Letters July 1999 Issue

Speaking Up For Showing

We asked readers to give us a report on the 'State of the Show World.' Their responses were overwhelmingly positive.

Sure there are a small percentage of people out there who want to win no matter what the cost. But for the most part the people that I meet at shows love and care about their dogs. In fact some of them care so much about their dogs, they forget about the breed! In 15 years of showing dogs, my dogs are always pets first, then show dogs.

We compete in obedience, conformation, agility, tracking and field. I would never consider hurting some one else’s dog to help my dog win, nor illegally alter my dog. My first dog ended up as a washout in both conformation and obedience. It didn’t matter, we spayed her and she lived to 15 (pretty long years for a Malamute). She was part of our family. My Weims have been successful in many fields, but their health and happiness comes first.

Show people aren’t all perfect, but most of them are pretty darn good people! I think the worst I have personally witnessed was someone who used grooming techniques to hide structural faults, or dying to cover color faults. Someone did once step on my dog (fortunately she wasn’t hurt) and occasionally some one displays bad sportsmanship. Peer pressure takes care of poor ringmanship. If you are responsible and you actually witness unethical activity then you talk to them about it or you report it. It is up to us to police our own sport.

**SUPPLIED ENTRIES**
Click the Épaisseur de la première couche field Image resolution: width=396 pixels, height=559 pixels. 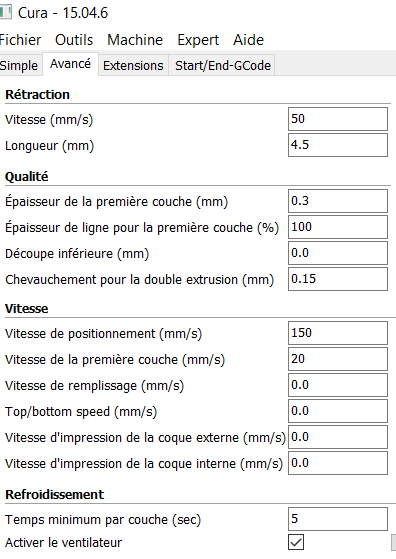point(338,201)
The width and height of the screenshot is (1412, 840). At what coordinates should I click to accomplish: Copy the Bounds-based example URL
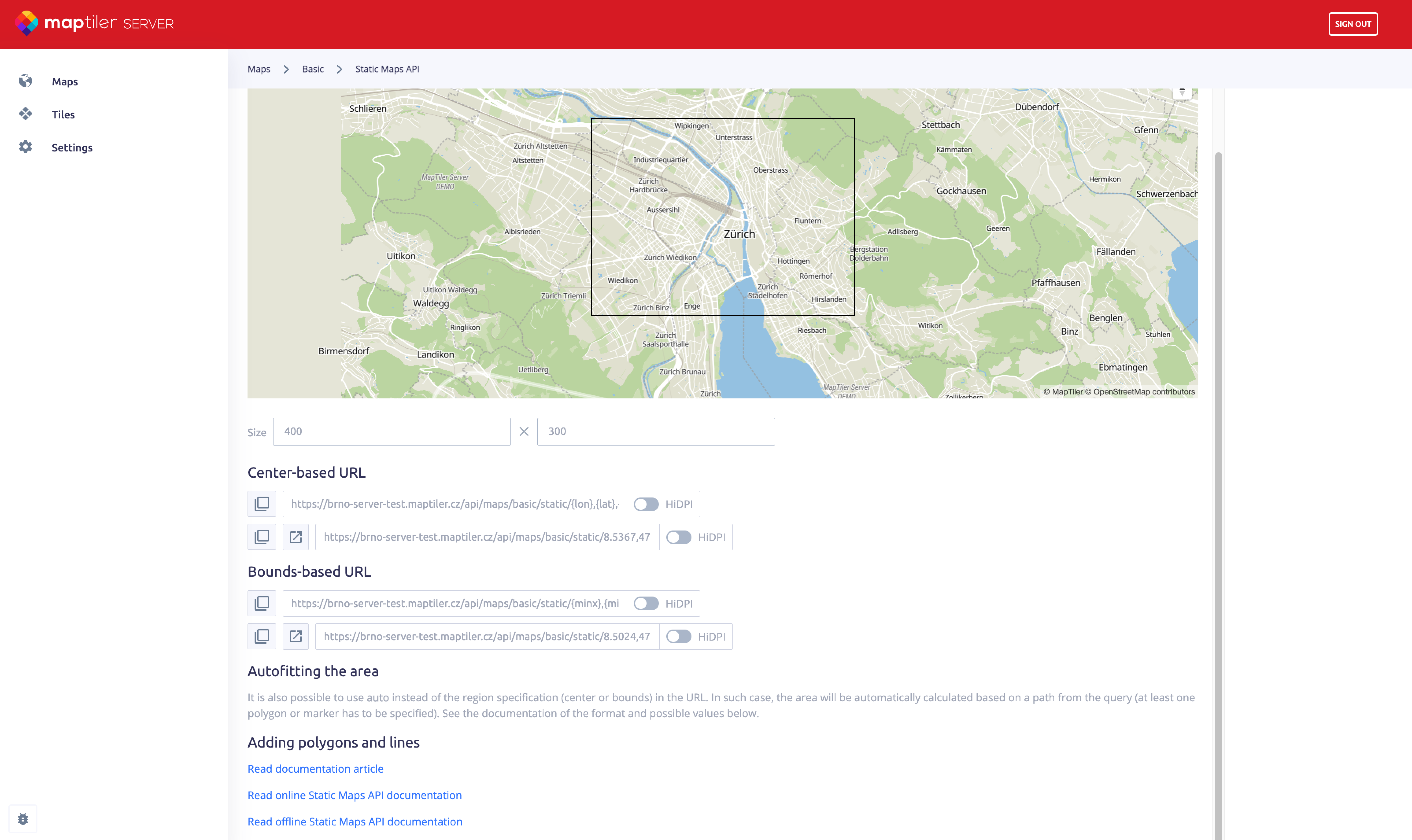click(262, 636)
--
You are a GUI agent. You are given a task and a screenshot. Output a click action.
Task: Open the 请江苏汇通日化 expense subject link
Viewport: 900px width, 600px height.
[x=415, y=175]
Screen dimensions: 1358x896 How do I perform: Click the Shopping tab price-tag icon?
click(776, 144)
--
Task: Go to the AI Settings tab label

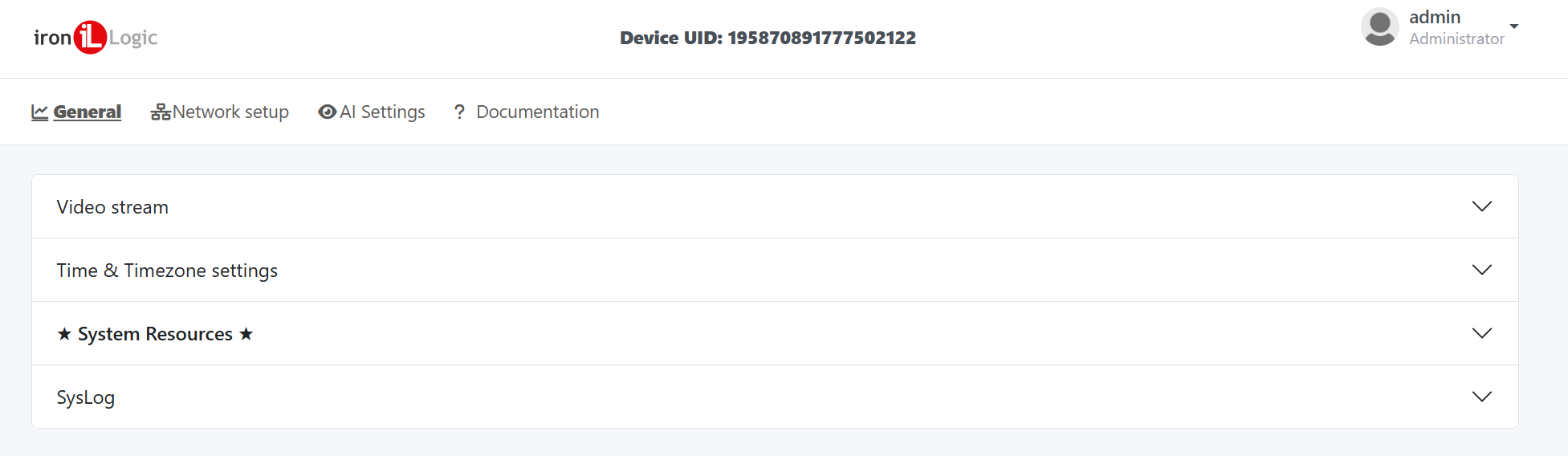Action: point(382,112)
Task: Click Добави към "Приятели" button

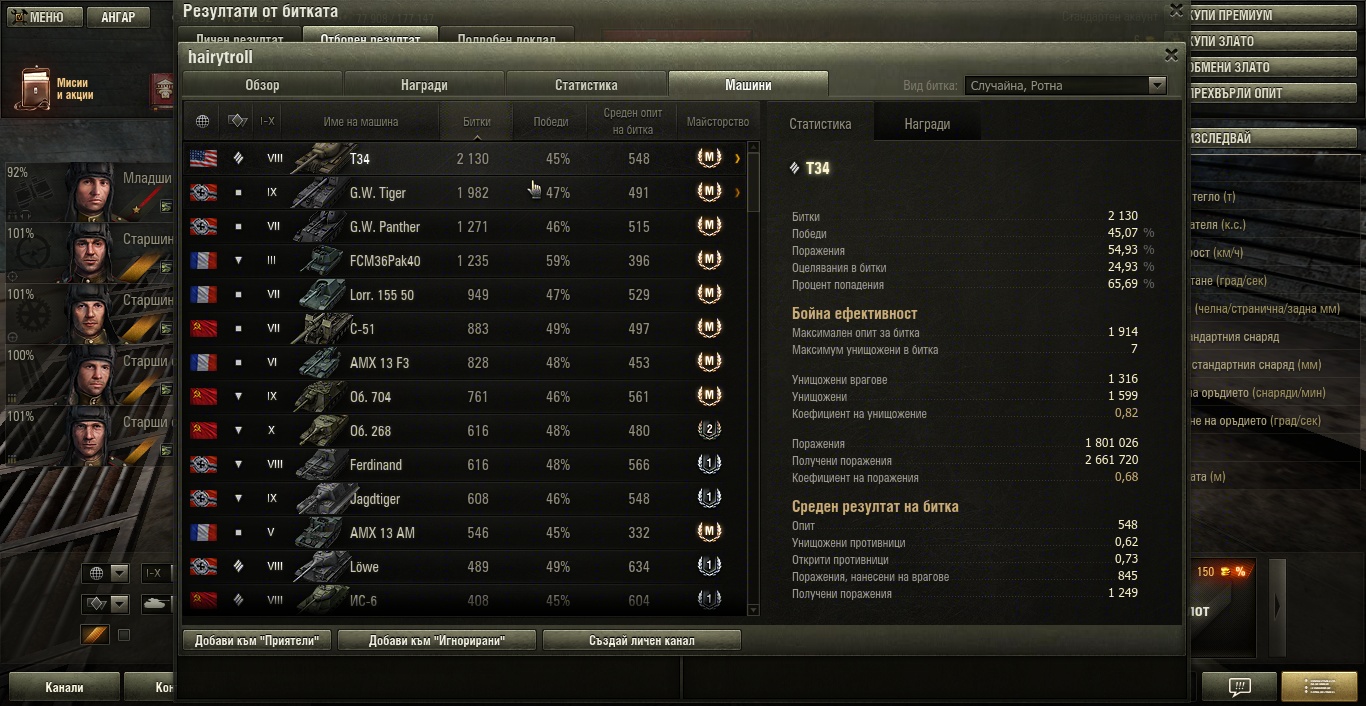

**AIM A**
Which five dog sports does the writer of the dog-show letter say they compete in?
**AIM B**
Quote the dog-show letter between "We asked readers" and "then show dogs.", inclusive.
**AIM C**
Continue the dog-show letter from its last sentence.

**EXPECTED ANSWER A**
Obedience, conformation, agility, tracking, field

**EXPECTED ANSWER B**
We asked readers to give us a report on the 'State of the Show World.' Their responses were overwhelmingly positive.

Sure there are a small percentage of people out there who want to win no matter what the cost. But for the most part the people that I meet at shows love and care about their dogs. In fact some of them care so much about their dogs, they forget about the breed! In 15 years of showing dogs, my dogs are always pets first, then show dogs.

**EXPECTED ANSWER C**
The majority of WDJ readers who responded
to our request for information about modern
life in the show ring felt that life is good for
the average show dog.

-Patricia Riley
via email


Agility is more fun for me
I showed a little in conformation in the last few years, but quit because I didn’t enjoy it. I now compete solely in agility, which I do enjoy! Because I didn’t get too involved in conformation, I can only give my opinion on the dog’s happiness at being a show dog. Because their attitude and enthusiasm count a lot, along with their appearance, the dog must be happy! So, to me, showing seems like a positive thing for the dogs. Because I didn’t enjoy conformation showing, my dogs picked up on that, and they weren’t happy. A couple of judges commented on this!

I like agility; it always makes me happy to see happy dogs doing things with their people. Because this doesn’t involve the use of professional handlers and dogs being out on the show circuit for long periods, it’s much less stressful than a show dog’s life.

As for training, I attended a seminar recently with one of agility’s top trainers. To stress how this should be a positive, fun thing for the dog, he said you should never say “no” to your dog in agility training. When any of us absentmindedly said no to our dogs, we had to wear a dunce hat until we passed it along to the next person!

-Ellen Pauly
Gaffney, SC


AKC rules protect dogs
I have owned and shown various breeds since 1989; first Shelties, then Papillions, and now Chihuahuas.

In the last three years or so I have noticed many more people feeding raw meat and veggies to their show dogs, as well as using healthy supplements. Some do give their dogs drugs, but it is not that common. Homeopathic remedies, Bach Flower Essences, and other natural supplements for anxiety, fear and nervousness are becoming so common that some vendors at the shows sell them.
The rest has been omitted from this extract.